Provided information
= Beginning of Section =
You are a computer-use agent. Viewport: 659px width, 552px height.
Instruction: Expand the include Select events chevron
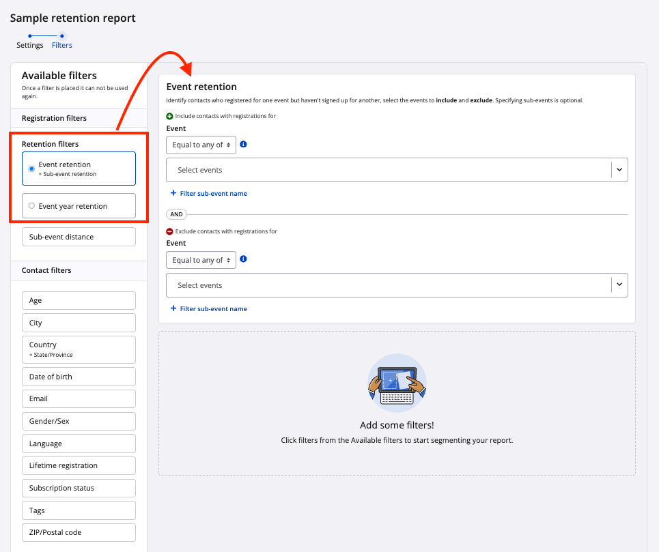click(619, 170)
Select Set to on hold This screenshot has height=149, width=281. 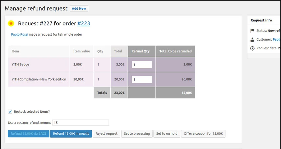[x=167, y=133]
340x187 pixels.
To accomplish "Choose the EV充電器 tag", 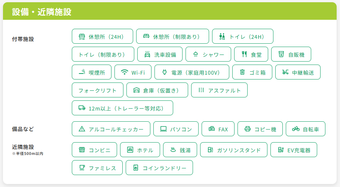I will [x=294, y=150].
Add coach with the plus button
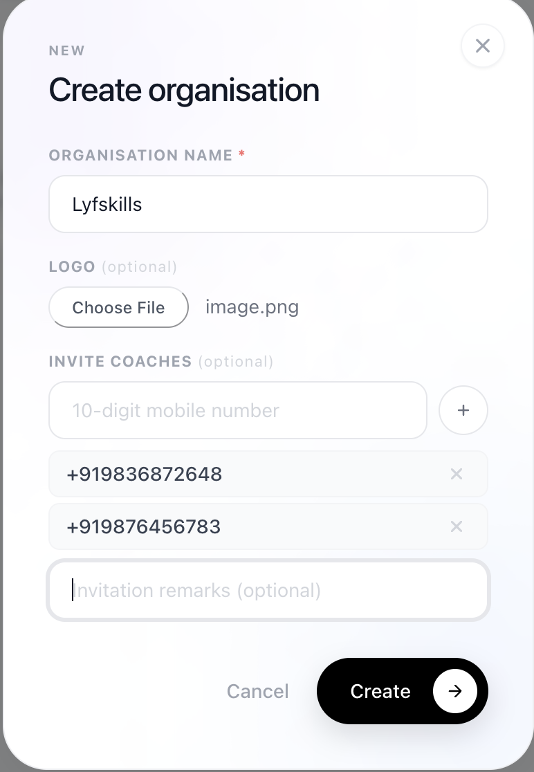Screen dimensions: 534x772 (463, 410)
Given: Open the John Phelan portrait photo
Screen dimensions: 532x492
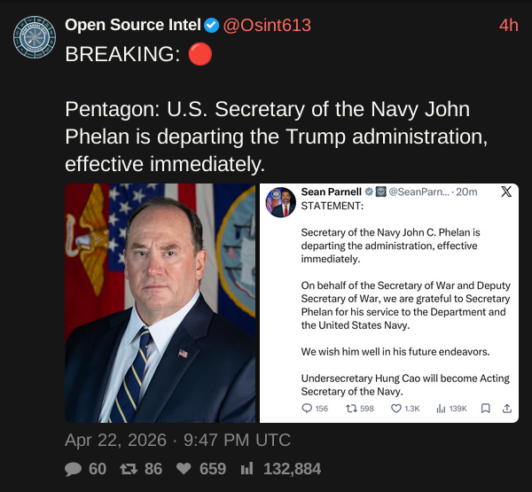Looking at the screenshot, I should click(160, 303).
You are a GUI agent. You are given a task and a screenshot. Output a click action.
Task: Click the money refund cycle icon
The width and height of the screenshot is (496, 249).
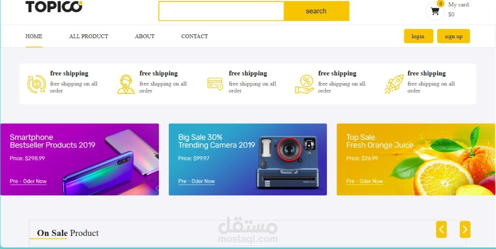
= End of Section =
Exercise requirements
Copy out, with no pictures, the lines from the one containing "Screen dimensions: 532x492" through the last line of the data above, both ends included and each word unchanged.

Expected answer
Screen dimensions: 532x492
Looking at the screenshot, I should click(160, 303).
You are a GUI agent. You are given a task and a screenshot. Output a click action.
Task: Click the money refund cycle icon
The width and height of the screenshot is (496, 249).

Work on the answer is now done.